Right now, there are a lot of unknowns, and we will see more as these biosimilars actually become available for use in clinics.
Healio: In what type of clinical scenario might a biosimilar be more appropriate than the currently available treatment options?
Rachitskaya: If we as a retina community feel that these biosimilars are as safe and efficacious as other drugs that we currently have, a lot will come down to price as well as ease of use. Those are the big factors. Is the retina community going to feel that we are getting similar outcomes with biosimilars, and are they as safe as branded drugs? If so, what is the price point? I can envision that for some patients these cheaper alternatives could be beneficial.

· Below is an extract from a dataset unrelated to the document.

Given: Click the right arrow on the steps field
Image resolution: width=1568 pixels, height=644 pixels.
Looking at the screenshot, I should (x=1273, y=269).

Healio: Are there other biosimilars in development?
Rachitskaya: There are two big camps in terms of biosimilars right now: biosimilars to ranibizumab and biosimilars to aflibercept.
One ranibizumab biosimilar on the horizon is FYB201 (Formycon, Bioeq). Results from the phase 3 COLUMBUS-AMD trial showed that there were no significant differences in visual acuity outcomes or adverse events between FYB201 and ranibizumab.
In addition, there are several other ongoing studies of both ranibizumab and aflibercept biosimilars that look promising.
Healio: Do you have a take-home message for our readers?
Rachitskaya: It is nice that we are going to have more treatment options for our patients, including biosimilars. Overall, it is an exciting time, and I am looking forward to seeing more data on biosimilars and how FDA-approved biosimilars are going to be incorporated into clinical practice.